Task directions: Could you restate word for word only the lines below from the one holding "Task: Click the Name line field" to the one holding "Task: Click 'Добавить", inclusive, and leave out the pictures?

(Extracted records)
>>>
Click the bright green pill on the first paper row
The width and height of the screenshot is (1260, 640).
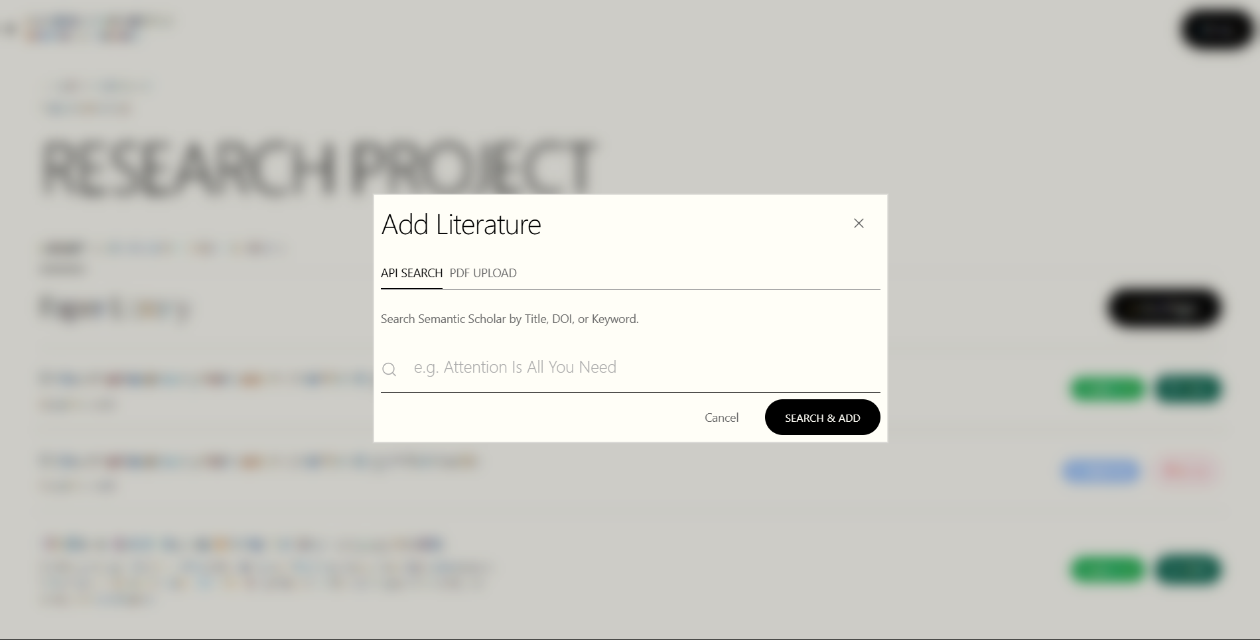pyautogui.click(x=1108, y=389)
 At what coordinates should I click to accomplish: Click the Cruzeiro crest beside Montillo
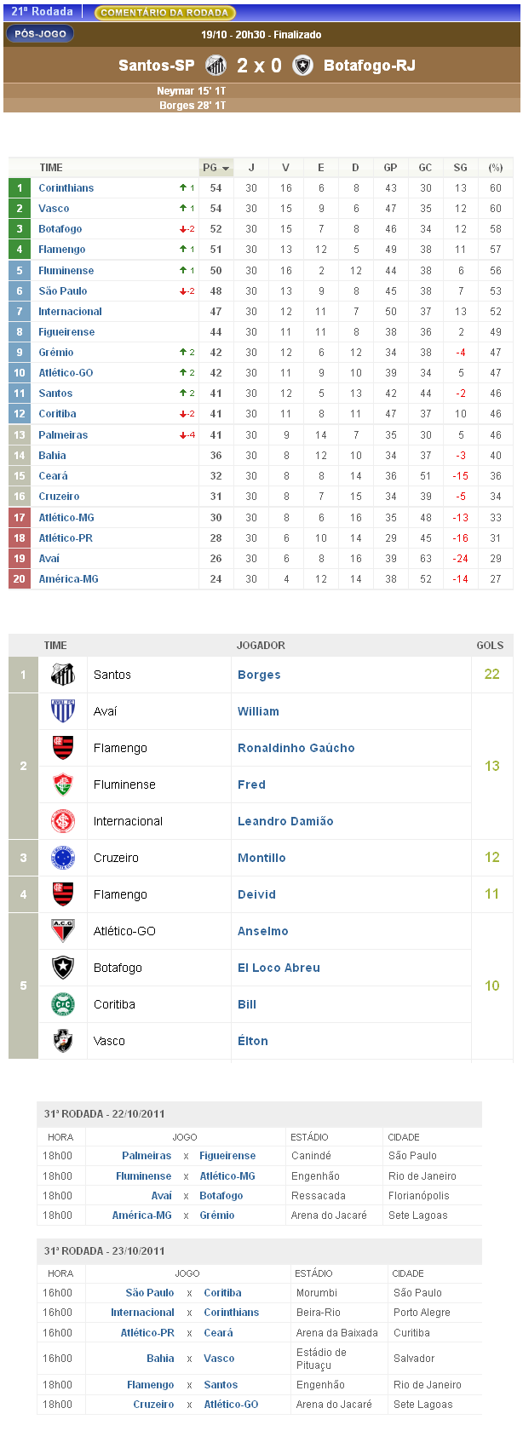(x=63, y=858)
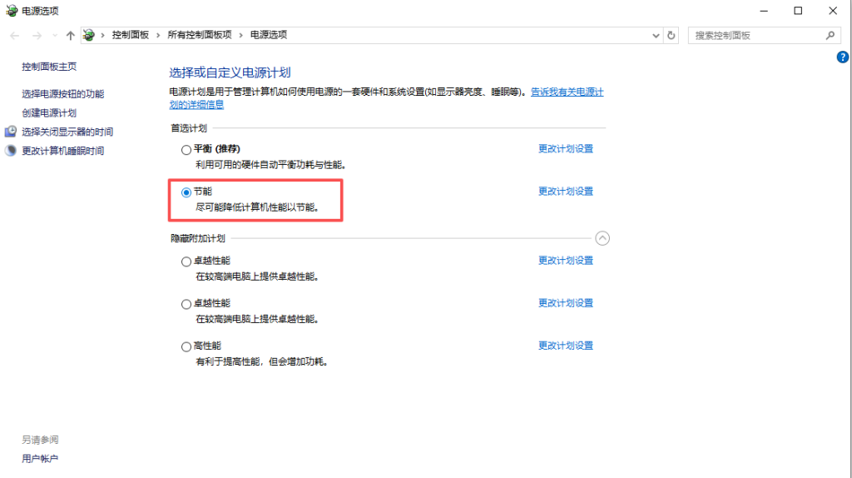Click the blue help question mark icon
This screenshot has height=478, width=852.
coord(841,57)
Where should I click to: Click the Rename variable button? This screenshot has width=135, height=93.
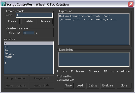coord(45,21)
<<<
>>>
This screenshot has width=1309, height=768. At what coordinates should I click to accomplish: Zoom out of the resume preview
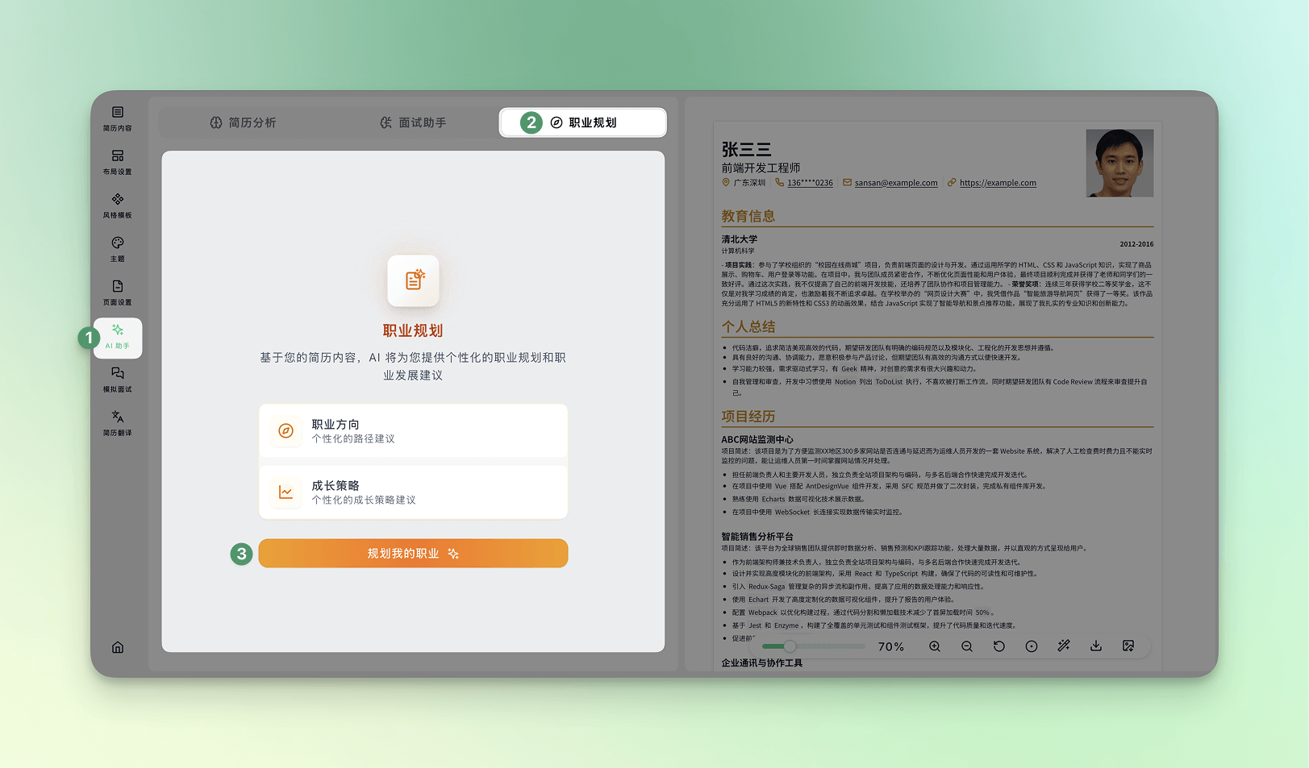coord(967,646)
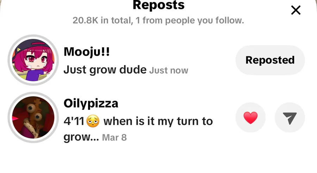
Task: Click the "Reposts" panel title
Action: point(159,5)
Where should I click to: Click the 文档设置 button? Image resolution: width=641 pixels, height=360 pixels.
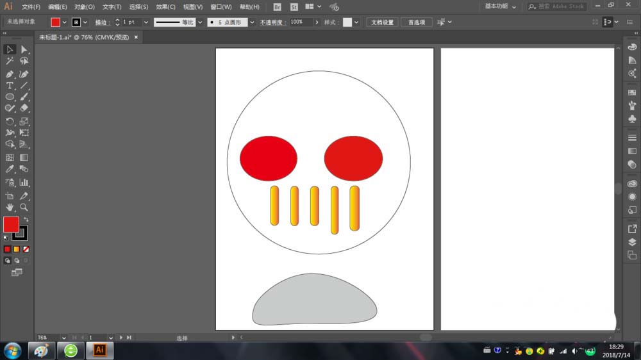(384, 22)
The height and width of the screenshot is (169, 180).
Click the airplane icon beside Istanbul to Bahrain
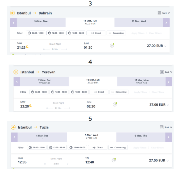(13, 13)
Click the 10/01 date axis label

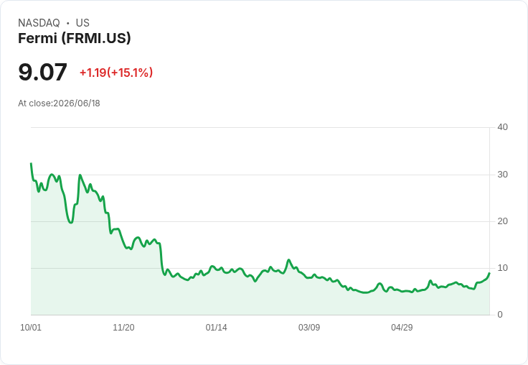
<<<
>>>
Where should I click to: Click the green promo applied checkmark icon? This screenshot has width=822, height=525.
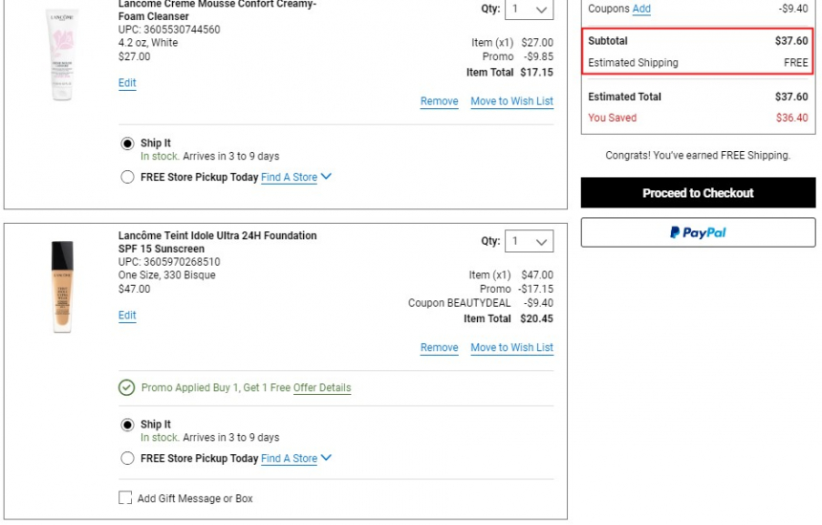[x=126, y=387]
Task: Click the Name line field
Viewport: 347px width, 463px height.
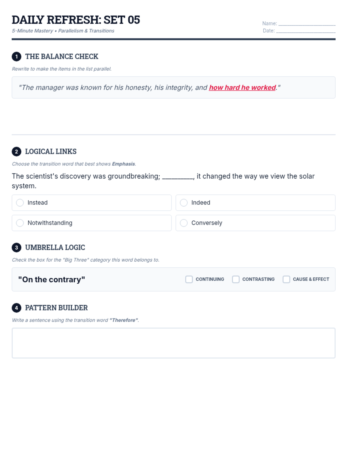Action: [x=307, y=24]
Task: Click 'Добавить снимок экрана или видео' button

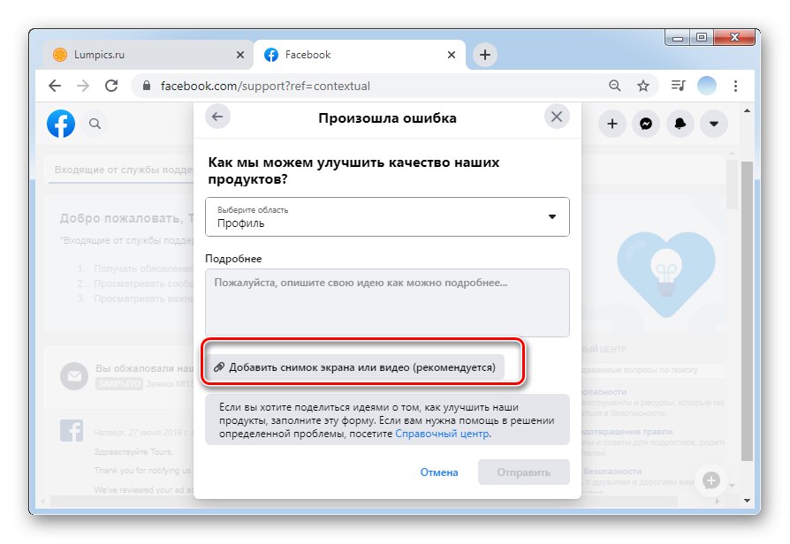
<<<
Answer to the problem:
Task: Click the Name line field
Viewport: 347px width, 463px height.
Action: [x=307, y=24]
Task: Click 'Добавить снимок экрана или видео' button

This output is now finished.